The applicants alleged that both Cyprus and Turkey violated their obligations under Article 2 (right to life) because of their failure to cooperate in investigating the murder of their family members and in failing to bring the suspects to justice[18] and Article 13 (right to an effective remedy) of the ECHR.[19]
3. CUSTOMARY INTERNATIONAL LAW AS AN OBJECT OF SCRUTINY AND AN INTERPRETATIVE AID
Both Volodina and Güzelyurtlu concerned serious violations of the rights enshrined in the Convention and are by themselves a valuable contribution to the Court’s jurisprudence. At the same time, they inform our understanding of the ways in which the ECtHR deals with customary international law.
A. Customary International Law as an Object of Scrutiny
Both Volodina and Güzelyurtlu are two cases where customary international law was an object of scrutiny by the ECtHR and the Parties to the case, in the sense of being either identified or interpreted.[20] Though the ECtHR cannot rule, strictly speaking, on whether a State had violated a norm of customary international law, according to Article 32 of the ECHR its jurisdiction is wide enough to encompass rules of customary international law whenever they regard the interpretation and application of the Convention and the Protocols thereto. Some rights enshrined in the Convention either implicitly or explicitly mandate the Court to apply rules of customary international law, such as Article 7 of the ECHR.[21] In the case of other rights, rules of customary international law may only be used for interpretative purposes and, thus, are incidental to the Court’s jurisdiction. In either case, preliminary to either the application of or the interpretation in accordance with international custom the ECtHR is to determine whether an individual customary rule exists. To this end, the ECtHR has throughout its practice, more often than not, relied on pronouncements made by other authorities — an approach of outsourcing the ascertainment of customary international law, which the Court has maintained in both Volodina and Güzelyurtlu.
In Volodina, ruling on whether the Russian authorities violated Article 14 of the ECHR, the Court not only made reference to the Convention on the Elimination of All Forms of Discrimination Against Women (‘CEDAW’),which prohibits gender-based violence,[22] but also felt the need to emphasize that ‘the prohibition of gender-based violence against women as a form of discrimination against women has evolved into a principle of customary international law’.[23] To give this legal qualification (thus, to identify the customary rule) the ECtHR relied on the CEDAW Committee’s General Recommendation No. 35 that made this pronouncement.[24] In Güzelyurtlu, on the other hand, the Court relied, in its regular fashion, on the International Law Commission (‘ILC’) Articles on State Responsibility and the commentaries thereto[25] which contain the obligation of non-recognition.
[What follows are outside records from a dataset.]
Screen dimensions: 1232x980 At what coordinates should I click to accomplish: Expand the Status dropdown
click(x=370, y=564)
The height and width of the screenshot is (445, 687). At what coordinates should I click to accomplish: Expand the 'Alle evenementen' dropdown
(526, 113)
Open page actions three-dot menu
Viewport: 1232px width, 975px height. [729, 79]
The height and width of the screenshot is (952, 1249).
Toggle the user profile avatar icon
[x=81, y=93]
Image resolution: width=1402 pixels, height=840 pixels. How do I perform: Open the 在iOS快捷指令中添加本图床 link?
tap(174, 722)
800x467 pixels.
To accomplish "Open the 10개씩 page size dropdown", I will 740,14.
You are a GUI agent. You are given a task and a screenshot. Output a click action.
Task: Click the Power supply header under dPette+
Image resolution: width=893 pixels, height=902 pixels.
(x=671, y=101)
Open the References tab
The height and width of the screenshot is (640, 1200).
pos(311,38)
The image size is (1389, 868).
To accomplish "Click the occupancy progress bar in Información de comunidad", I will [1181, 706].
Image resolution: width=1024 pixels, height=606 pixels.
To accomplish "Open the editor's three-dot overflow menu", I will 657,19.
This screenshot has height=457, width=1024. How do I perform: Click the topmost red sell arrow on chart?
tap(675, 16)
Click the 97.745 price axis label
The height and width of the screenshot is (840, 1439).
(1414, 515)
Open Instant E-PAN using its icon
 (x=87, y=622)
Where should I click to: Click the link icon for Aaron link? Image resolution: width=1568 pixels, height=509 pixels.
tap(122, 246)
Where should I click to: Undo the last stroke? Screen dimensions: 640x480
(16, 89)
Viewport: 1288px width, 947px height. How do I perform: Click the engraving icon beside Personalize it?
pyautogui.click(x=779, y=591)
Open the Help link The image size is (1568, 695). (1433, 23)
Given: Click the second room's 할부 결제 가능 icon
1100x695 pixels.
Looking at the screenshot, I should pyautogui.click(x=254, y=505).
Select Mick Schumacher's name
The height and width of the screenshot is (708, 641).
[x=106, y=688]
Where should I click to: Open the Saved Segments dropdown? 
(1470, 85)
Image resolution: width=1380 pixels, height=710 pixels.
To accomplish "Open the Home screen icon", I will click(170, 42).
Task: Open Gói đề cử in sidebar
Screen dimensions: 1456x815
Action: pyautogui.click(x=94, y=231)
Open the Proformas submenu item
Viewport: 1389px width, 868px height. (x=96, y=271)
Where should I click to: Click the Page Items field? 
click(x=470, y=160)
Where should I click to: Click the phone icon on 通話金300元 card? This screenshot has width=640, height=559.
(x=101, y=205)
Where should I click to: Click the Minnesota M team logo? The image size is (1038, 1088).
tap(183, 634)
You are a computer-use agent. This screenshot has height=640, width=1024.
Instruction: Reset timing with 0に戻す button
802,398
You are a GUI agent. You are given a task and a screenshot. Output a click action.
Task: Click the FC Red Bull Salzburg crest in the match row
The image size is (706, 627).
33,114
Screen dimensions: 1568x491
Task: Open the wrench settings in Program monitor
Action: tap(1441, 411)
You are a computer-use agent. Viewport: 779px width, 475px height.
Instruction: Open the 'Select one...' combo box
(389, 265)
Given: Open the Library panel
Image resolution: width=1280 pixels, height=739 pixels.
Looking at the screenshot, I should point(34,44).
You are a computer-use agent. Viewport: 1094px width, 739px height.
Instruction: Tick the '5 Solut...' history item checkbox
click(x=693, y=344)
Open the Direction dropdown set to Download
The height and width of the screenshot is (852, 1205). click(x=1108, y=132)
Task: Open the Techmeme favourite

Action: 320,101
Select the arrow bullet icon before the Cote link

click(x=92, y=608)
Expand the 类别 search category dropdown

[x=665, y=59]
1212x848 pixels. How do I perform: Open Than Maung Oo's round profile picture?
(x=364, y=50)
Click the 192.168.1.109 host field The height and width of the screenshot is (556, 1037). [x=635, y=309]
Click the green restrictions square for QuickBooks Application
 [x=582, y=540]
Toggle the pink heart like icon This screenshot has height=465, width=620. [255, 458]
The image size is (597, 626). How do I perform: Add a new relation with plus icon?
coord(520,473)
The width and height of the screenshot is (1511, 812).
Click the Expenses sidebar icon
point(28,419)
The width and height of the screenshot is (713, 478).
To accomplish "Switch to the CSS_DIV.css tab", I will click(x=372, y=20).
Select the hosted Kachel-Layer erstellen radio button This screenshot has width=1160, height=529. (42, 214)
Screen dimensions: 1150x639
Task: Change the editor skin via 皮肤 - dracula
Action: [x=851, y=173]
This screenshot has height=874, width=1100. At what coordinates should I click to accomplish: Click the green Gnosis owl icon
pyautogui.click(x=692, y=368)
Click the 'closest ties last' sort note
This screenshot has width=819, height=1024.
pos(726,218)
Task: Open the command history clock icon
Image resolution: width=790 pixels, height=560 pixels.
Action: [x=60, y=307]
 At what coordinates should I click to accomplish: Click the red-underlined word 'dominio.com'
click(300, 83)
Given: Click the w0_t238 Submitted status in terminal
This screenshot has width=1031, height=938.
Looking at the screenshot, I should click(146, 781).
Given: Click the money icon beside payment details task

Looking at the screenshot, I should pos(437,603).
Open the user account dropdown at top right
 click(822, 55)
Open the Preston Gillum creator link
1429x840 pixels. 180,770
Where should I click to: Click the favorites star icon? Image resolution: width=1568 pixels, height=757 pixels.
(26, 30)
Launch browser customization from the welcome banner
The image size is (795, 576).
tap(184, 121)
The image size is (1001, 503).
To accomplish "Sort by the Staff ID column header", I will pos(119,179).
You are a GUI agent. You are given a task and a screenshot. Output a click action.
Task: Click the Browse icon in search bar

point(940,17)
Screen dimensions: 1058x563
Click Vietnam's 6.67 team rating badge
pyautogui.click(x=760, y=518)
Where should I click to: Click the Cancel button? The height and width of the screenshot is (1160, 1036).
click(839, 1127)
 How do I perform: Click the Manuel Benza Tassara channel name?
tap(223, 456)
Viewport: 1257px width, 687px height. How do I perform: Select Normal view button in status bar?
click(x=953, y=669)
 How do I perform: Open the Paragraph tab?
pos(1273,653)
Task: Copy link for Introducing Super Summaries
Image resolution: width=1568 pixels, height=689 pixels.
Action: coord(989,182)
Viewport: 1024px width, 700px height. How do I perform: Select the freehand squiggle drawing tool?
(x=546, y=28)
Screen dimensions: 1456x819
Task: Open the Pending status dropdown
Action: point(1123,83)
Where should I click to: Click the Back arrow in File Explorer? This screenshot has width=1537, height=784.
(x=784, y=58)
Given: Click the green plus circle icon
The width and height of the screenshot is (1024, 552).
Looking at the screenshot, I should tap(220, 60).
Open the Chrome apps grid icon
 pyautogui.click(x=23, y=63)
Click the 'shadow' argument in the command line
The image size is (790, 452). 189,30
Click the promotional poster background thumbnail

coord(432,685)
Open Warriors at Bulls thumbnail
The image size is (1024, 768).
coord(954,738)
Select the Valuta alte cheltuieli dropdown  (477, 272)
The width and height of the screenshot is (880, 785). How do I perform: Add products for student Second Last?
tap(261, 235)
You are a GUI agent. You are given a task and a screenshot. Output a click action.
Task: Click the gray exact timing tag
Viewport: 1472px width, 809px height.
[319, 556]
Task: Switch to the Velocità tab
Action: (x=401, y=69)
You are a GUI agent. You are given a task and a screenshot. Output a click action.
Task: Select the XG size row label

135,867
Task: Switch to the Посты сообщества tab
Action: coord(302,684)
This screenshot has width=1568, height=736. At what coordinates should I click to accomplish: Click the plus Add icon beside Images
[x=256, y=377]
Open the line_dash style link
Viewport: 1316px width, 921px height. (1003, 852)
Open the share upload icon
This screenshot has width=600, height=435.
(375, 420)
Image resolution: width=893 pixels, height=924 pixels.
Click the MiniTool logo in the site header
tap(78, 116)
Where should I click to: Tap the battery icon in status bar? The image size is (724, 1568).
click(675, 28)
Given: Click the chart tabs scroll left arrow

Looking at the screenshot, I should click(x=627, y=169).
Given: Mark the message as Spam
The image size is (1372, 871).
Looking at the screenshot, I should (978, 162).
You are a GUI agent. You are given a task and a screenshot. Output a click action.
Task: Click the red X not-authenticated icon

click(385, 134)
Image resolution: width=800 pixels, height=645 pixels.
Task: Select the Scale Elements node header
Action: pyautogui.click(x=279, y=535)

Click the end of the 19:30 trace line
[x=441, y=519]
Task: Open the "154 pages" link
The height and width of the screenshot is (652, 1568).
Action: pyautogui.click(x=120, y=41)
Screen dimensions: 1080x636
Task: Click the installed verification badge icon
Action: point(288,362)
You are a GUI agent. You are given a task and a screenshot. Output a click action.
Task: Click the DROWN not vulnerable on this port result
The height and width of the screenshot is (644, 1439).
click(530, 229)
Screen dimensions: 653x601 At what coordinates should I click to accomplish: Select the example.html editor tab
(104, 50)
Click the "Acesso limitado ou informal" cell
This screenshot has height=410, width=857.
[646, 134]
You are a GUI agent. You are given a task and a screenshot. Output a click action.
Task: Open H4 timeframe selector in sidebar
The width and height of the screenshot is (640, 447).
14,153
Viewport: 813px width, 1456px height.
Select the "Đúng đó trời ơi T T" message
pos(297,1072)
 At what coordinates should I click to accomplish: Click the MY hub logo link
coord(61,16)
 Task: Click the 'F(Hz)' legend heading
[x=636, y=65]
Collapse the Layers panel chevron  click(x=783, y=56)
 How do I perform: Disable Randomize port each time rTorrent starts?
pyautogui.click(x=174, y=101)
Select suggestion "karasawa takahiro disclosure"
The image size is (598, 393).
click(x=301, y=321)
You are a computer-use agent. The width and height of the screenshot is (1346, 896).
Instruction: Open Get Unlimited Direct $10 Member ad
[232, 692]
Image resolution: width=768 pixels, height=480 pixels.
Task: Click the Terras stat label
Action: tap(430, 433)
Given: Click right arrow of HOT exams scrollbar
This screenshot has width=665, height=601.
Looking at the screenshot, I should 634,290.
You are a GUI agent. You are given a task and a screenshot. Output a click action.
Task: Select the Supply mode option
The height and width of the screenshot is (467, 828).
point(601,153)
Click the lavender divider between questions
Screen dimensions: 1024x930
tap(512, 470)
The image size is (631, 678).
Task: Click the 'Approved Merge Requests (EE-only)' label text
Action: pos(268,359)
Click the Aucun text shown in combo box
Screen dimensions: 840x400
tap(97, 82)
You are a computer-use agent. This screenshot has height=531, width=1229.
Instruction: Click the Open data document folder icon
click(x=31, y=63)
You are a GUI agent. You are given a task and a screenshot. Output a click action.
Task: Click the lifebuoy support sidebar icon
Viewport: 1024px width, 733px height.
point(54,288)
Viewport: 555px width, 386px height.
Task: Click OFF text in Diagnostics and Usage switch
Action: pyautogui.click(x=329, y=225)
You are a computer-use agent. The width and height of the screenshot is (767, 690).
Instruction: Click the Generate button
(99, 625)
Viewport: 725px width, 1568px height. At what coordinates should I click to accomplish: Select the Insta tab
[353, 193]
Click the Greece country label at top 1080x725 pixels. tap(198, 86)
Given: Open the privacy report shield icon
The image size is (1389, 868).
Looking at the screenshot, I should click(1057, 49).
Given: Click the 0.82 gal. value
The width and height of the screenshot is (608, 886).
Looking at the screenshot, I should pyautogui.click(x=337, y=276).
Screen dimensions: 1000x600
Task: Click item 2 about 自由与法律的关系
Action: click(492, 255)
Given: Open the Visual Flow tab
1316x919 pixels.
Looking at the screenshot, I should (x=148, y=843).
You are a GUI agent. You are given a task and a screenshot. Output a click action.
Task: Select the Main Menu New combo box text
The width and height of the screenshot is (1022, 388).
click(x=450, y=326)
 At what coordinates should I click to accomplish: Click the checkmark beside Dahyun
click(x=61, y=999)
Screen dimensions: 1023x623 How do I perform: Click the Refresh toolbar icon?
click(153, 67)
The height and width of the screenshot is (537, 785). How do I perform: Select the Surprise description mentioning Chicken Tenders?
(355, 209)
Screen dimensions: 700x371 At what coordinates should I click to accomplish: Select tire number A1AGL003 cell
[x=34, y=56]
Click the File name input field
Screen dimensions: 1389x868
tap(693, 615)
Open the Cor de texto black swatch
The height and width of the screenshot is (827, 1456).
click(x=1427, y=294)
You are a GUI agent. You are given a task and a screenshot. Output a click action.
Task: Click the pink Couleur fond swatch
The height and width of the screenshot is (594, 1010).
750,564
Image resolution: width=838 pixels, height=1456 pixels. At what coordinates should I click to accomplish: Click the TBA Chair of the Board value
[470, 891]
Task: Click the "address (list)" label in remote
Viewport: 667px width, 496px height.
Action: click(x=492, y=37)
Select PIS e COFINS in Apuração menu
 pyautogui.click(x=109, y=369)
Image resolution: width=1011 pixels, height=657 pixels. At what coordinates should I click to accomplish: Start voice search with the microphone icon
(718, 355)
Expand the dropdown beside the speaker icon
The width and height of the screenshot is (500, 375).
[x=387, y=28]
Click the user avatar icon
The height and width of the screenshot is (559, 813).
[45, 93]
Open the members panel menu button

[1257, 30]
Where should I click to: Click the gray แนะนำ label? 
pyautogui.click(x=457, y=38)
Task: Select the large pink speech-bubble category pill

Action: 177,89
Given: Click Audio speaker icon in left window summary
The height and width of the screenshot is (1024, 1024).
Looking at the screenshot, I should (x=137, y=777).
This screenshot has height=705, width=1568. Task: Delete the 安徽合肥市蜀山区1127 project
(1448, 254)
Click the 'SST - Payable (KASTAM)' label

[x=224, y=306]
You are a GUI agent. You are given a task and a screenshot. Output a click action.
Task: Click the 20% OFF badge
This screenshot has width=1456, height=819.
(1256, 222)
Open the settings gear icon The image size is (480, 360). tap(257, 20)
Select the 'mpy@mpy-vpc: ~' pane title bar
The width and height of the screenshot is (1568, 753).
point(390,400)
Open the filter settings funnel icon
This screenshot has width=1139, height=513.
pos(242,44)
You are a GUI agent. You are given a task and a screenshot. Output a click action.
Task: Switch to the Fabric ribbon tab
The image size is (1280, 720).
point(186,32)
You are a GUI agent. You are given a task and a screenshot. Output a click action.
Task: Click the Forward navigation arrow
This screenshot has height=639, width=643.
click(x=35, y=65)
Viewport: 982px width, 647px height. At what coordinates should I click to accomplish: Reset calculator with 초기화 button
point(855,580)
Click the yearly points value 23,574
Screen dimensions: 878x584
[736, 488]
In the Court’s practice, the approach of outsourcing customary international law to other authorities has been frequently resorted to in cases involving State immunity and State responsibility.[26] In Radunović and Others v Montenegro[27] and Naku v Lithuania and Sweden,[28] and earlier in Cudak v Lithuania,[29] Sabeh El Leil v France,[30]Wallishauser v Austria,[31] Oleynikov v Russia,[32] Jones and Others v the United Kingdom[33] the ECtHR relied on the 1991 ILC Draft Articles on Jurisdictional Immunities of States and their Property[34](together with the UN Convention on Jurisdictional Immunities of States and their Property)[35]— an approach which it was subsequently criticized for in legal scholarship.[36]
The concerns of scholars regarding the Court’s methodology of ascertaining customary rules, especially in State immunity cases, were endorsed by one of the judges of the Court, who in her Concurring Opinion to Naku v Lithuania noted that :
The Court subsequently jumped forward from the 1991 draft Articles to the United Nations Convention of 2004, and from “the new trends implemented by a growing number of States” to well-established State practices, largely and representatively accompanied by the opinio juris.[37]
and
if the ECtHR had decided to take account of the international norms, it would also have been useful to examine the origin, quality and reliability of the customary norms in question[38]
The outsourcing of the ascertainment of customary rules to the ILC, in addition to the ECtHR’s reliance on the determinations of customary international law made by the International Court of Justice (‘ICJ’), has been perceived by some judges of the Court to be a misstep.[39] According to Judge Dedov in the Court’s recent Naït-Liman v Switzerland case :
the Court quoted the opinion of the International Court of Justice in the landmark (and very recent) case of Jurisdictional Immunities of the State [..] but the two cases are different : the ICJ case is more of a historical nature and does not concern such a grave crime against humanity as torture, which is specially and exclusively protected at the level of an international convention. In contrast, the present case is directed towards the future. It concerns the development of effective international measures to protect fundamental rights and freedoms within the framework of multilateral international treaties, not of bilateral relations.[40]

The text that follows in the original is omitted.